Actually, the Reserves are perfectly designed to fit the lifestyle of students, aged 16 to 25, before they leave school and start a 'real life'. All of our major training periods are built around the school year.

As such, the Reserves should be a force packed with students, led largely by teachers and people in other public service occupations who have fairly stable local jobs that are 'Reserve schedule friendly'. A guy like me, self-employed in the professional services sector, is perfectly unsuited (in more ways than one  ) for Reserve employment.

Ignoring that reality, and not integrating more with the educational/ public sector systems across the country, further distances the Reserves from a truly transformational refresh.


----------



## FJAG (3 Jan 2022)

daftandbarmy said:


> Actually, the Reserves are perfectly designed to fit the lifestyle of students, aged 16 to 25, before they leave school and start a 'real life'. All of our major training periods are built around the school year.
> 
> As such, the Reserves should be a force packed with students, led largely by teachers and people in other public service occupations who have fairly stable local jobs that are 'Reserve schedule friendly'. A guy like me, self-employed in the professional services sector, is perfectly unsuited (in more ways than one  ) for Reserve employment.
> 
> Ignoring that reality, and not integrating more with the educational/ public sector systems across the country, further distances the Reserves from a truly transformational refresh.


Exactly right - with the possible exception of the leadership part. 

Reserve service needs to be Class A oriented which means young folks with the time to learn all the appropriate skills and practice them during summer holidays until they are proficient in them and thereafter go into a routine minimum refresher training cycle (rigorously set a year in advance) which can be easily accommodated into family and work schedules.

Class B's should be the exception rather than the rule for longer career courses and filling in for short duration events such as parental leave rather than the plugging of long term holes due to poor Reg F recruiting and training of replacements or to fill ad hoc positions where no actual Reg F PY exists.

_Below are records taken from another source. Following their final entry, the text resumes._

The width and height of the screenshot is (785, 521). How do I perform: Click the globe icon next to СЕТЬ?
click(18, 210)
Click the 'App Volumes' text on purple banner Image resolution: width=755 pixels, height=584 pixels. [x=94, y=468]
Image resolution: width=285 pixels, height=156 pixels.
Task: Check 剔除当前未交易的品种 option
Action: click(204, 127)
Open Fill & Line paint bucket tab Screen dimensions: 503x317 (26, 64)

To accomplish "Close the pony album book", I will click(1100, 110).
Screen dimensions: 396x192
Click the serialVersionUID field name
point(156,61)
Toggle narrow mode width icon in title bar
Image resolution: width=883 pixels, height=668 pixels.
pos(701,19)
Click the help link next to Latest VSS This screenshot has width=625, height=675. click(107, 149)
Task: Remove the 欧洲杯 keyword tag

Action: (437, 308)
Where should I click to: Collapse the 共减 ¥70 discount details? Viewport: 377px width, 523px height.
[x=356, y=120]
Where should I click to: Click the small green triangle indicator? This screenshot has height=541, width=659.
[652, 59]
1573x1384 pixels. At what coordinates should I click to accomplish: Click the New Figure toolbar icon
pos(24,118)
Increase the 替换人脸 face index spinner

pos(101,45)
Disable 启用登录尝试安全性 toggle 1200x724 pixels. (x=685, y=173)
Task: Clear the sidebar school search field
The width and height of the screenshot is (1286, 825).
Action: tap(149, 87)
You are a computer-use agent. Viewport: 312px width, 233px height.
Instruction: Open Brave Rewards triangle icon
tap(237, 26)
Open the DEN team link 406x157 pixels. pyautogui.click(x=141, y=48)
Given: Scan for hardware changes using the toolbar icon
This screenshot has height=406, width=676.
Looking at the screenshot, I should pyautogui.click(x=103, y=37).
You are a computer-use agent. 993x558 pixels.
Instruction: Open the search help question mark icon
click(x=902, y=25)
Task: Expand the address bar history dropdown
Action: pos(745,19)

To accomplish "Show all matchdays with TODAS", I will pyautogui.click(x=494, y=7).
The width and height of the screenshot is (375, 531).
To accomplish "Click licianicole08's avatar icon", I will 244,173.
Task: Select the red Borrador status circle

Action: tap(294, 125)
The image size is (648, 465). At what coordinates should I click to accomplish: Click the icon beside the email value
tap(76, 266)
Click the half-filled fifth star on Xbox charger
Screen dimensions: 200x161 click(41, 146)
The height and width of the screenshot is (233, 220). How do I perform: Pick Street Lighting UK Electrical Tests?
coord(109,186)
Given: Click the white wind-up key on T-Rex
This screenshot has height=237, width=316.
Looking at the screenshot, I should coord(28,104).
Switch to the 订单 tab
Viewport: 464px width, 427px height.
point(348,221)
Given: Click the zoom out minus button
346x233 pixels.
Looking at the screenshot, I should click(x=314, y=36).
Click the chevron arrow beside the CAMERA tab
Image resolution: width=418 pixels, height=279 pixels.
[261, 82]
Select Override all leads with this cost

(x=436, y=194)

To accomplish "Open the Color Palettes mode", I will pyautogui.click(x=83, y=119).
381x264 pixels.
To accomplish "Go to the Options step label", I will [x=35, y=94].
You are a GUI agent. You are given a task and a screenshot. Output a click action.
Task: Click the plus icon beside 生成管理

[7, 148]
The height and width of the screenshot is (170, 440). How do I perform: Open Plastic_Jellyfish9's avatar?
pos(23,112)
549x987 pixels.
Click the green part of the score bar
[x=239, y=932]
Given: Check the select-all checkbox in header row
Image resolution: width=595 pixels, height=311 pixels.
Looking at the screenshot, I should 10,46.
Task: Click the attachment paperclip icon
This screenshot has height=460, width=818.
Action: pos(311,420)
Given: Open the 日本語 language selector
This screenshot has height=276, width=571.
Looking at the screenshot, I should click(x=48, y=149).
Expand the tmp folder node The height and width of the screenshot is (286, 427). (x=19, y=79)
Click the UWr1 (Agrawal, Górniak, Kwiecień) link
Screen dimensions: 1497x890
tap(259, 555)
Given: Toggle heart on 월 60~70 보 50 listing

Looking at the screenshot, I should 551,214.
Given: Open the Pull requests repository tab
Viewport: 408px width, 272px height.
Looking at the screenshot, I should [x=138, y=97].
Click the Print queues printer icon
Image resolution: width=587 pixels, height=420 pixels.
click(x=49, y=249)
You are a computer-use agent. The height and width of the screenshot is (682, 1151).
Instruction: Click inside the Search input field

As for leadership. Regretfully, I think the age of the civil servant or teacher commanding officer went its way with the C1 rifle (if not the Lee Enfield). There will always be a place for the special individual who can make the time and has the talent to earn his place but the two-week major qualifying MITCP company commander no longer has a place in the system. They are now part of the problem and not the solution. 

🍻


----------



## dapaterson (3 Jan 2022)

FJAG said:


> As for leadership. Regretfully, I think the age of the civil servant or teacher commanding officer went its way with the C1 rifle (if not the Lee Enfield). There will always be a place for the special individual who can make the time and has the talent to earn his place but the two-week major qualifying MITCP company commander no longer has a place in the system. They are now part of the problem and not the solution.
> 
> 🍻



Most of them were never part of the solution.  Initial commitment to become trained was always necessary, but waived.  Few made it through the two weeks a year process, but were valued for their 2-3 evenings a month where they could run the mess or other such priorities.


----------



## MilEME09 (3 Jan 2022)

dapaterson said:


> Most of them were never part of the solution.  Initial commitment to become trained was always necessary, but waived.  Few made it through the two weeks a year process, but were valued for their 2-3 evenings a month where they could run the mess or other such priorities.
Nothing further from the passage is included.